-- Work to do --
Please reproduce the lines below word for word, from the line that contains "You are a GUI" through the end of the rows, with both ends included. Leave the pictures out of your answer.

-- Screen grounding rows --
start

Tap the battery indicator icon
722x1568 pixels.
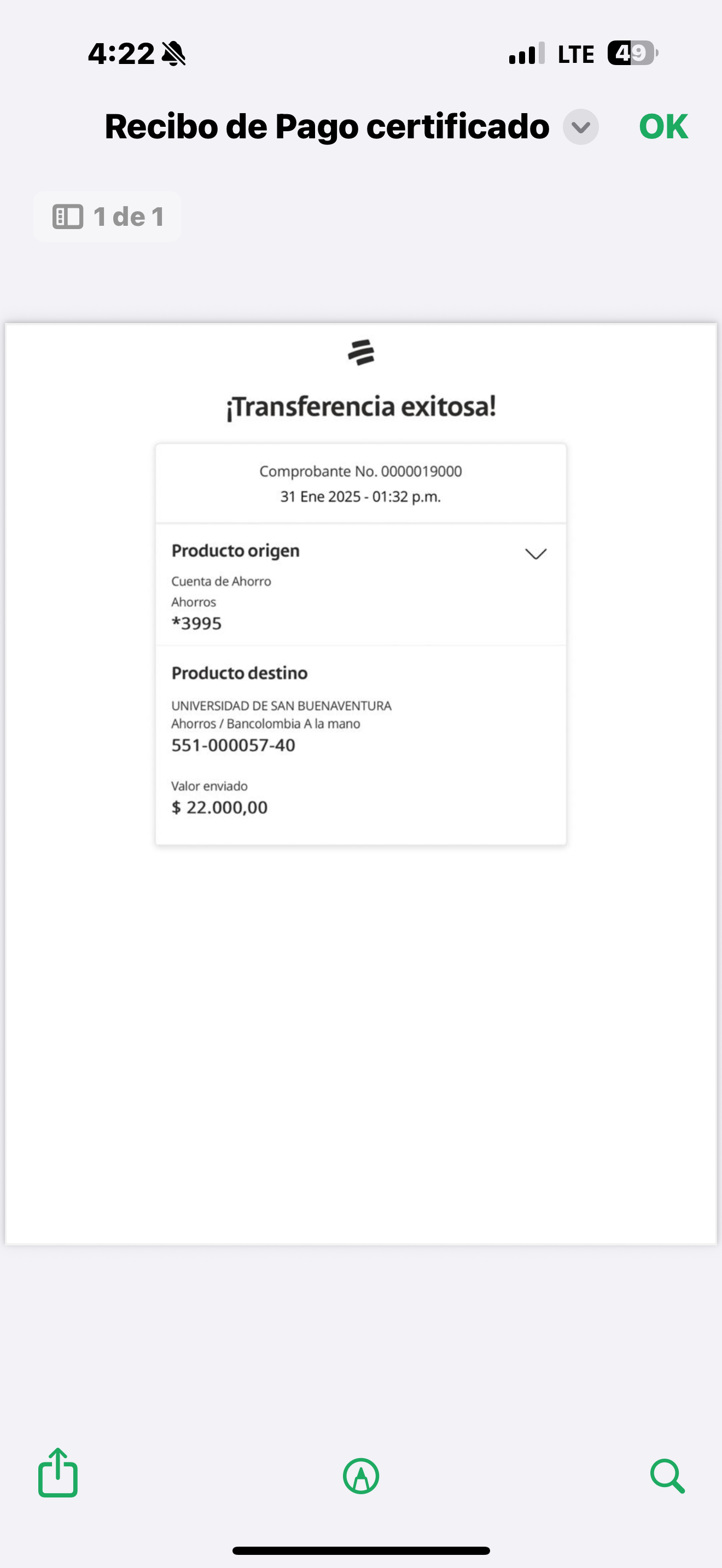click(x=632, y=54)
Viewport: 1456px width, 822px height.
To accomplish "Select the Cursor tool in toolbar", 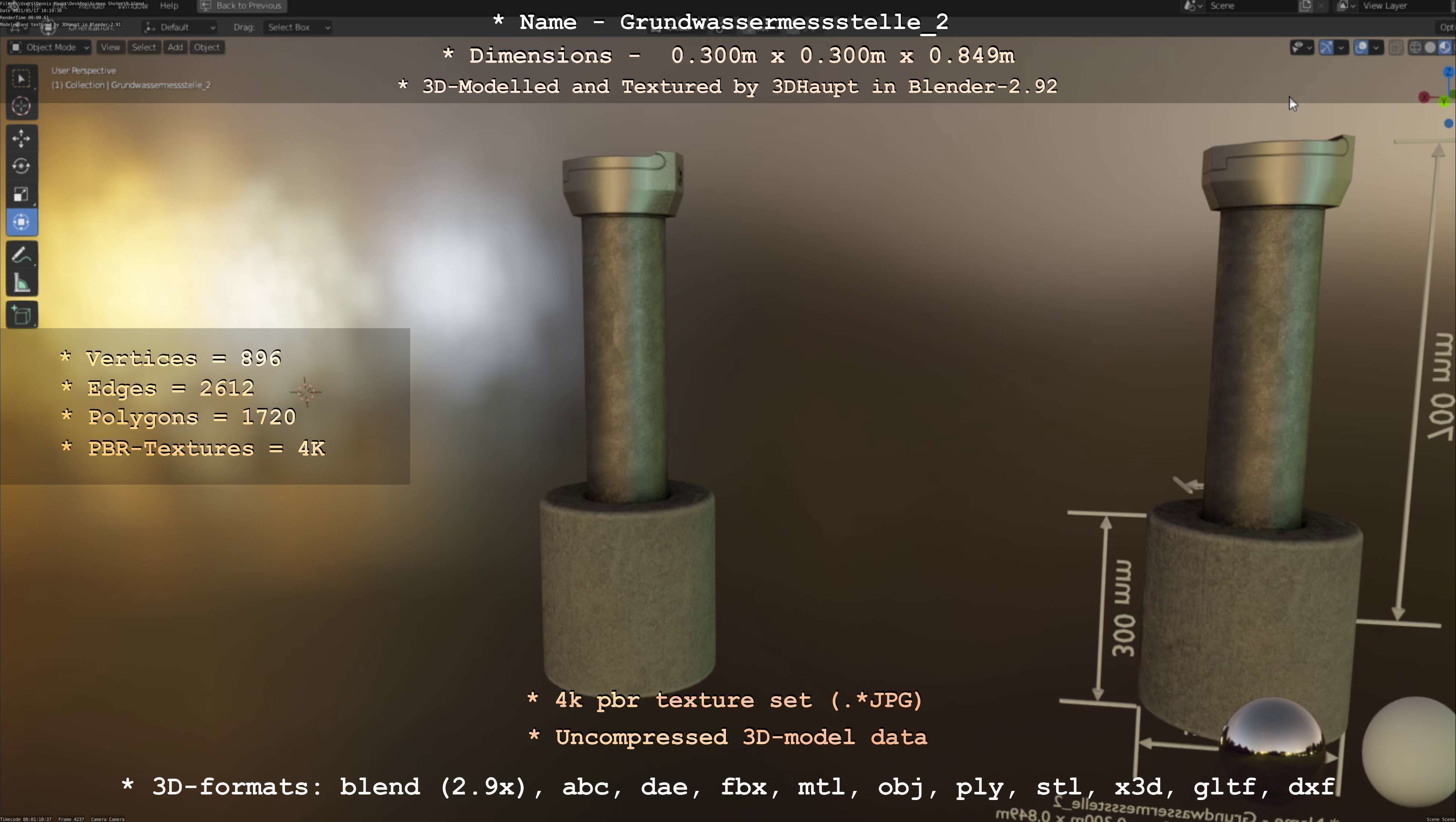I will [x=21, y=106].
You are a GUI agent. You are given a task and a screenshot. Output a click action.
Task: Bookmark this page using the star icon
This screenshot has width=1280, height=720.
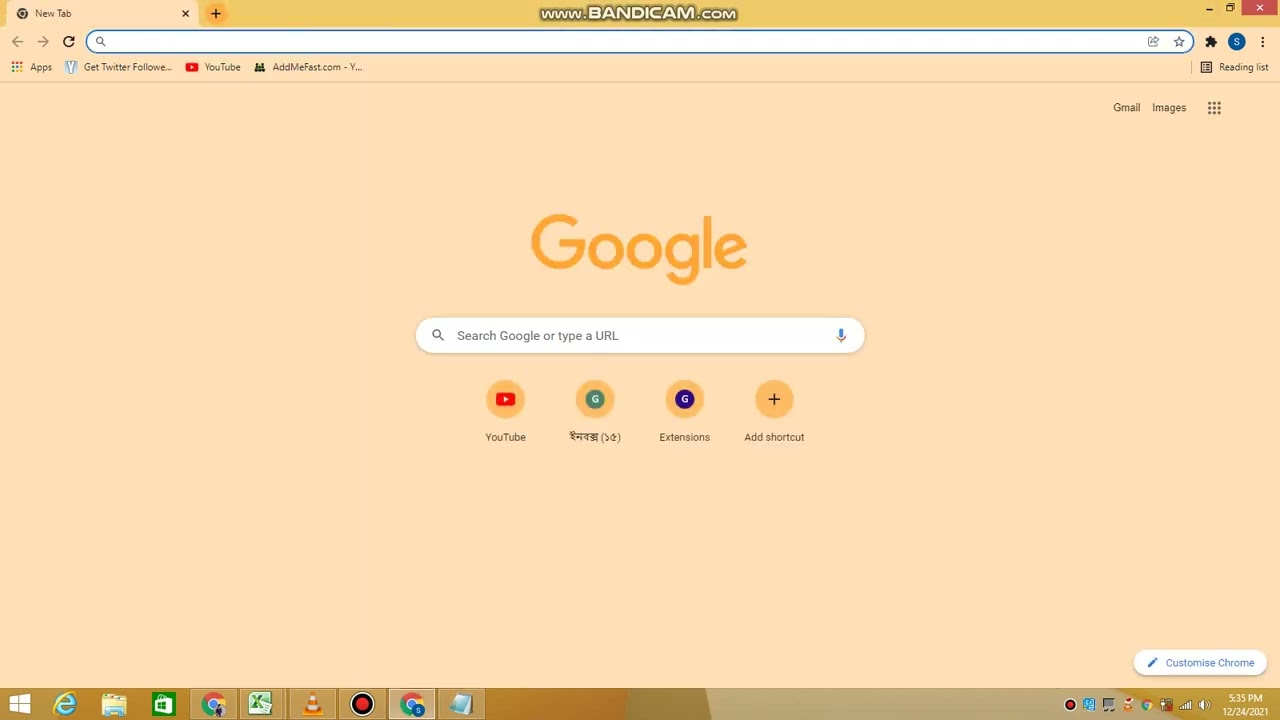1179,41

end

-- Response to this task --
You are a GUI agent. You are given a task and a screenshot. Output a click action.
Task: Bookmark this page using the star icon
This screenshot has width=1280, height=720.
1179,41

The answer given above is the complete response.